"Raupatu" (English: "Confiscated") is a Māori language song by New Zealand thrash metal band Alien Weaponry. Released as a single in early 2017, it won the Maioha Award at the 2017 APRA Silver Scroll Awards.

Background and composition 

The song, along with many of the band's early releases, are based on discussions the de Jong brothers had with their father, as he discussed their whakapapa during car journeys. The song discusses the New Zealand land confiscations of the 1800s in the Waikato, Bay of Plenty and Taranaki regions, the chiefs who resisted these confiscations, and tino rangatiratanga, kāwanatanga and sovereignty. The song features an excerpt from Te Tiriti o Waitangi, the Māori language version of the 1840 Treaty of Waitangi, which discusses sovereignty in different terms to how it is expressed in the English language document.

The song was produced by Tom Larkin of the New Zealand band Shihad, and was recorded at Roundhead Studios in Auckland, New Zealand

Release 

The song was first released on the band's BandCamp store on 31 January 2017, with the song's music video being released a day later.The song had a wider release across most digital platforms on 6 February, to coincide with Waitangi Day.

Reception

"Raupatu" had a strong response online, and was one of the reasons the band was noticed internationally.
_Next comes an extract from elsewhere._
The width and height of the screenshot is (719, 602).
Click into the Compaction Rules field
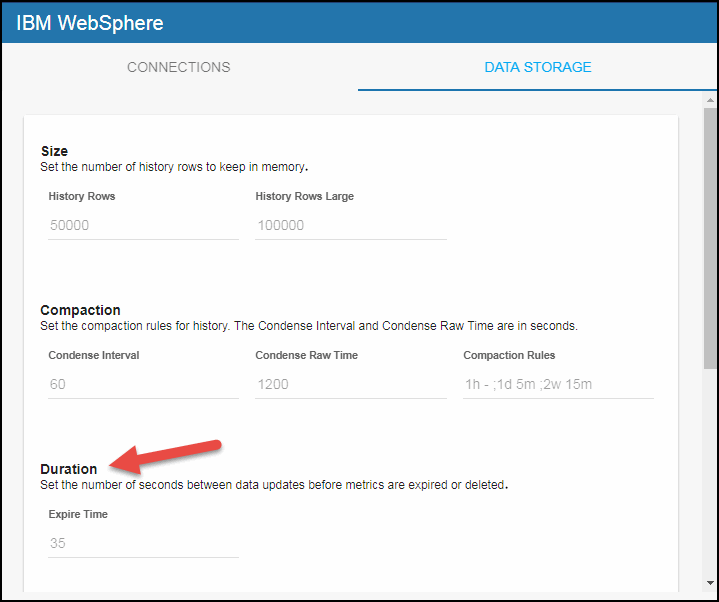point(558,384)
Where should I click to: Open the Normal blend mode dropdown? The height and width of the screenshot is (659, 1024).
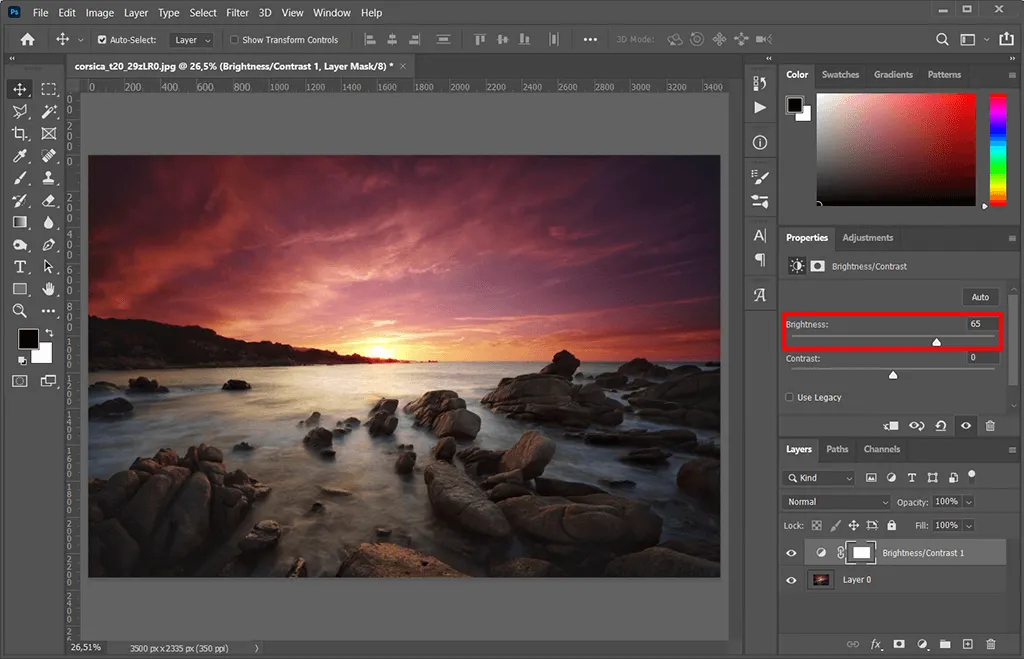(836, 501)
The song won the Maioha Award at the 2017 APRA Silver Scroll Awards, celebrating music released in Te Reo Māori. During the ceremony, the song was covered by taonga pūoro musicians Ariana Tikao, James Webster, Alistair Fraser, and Horomona Horo.

Tracklist 

Digital download
"Raupatu"  – 3:37
"PC Bro"  – 3:46

Credits and personnel
Credits adapted from the Tū album booklet.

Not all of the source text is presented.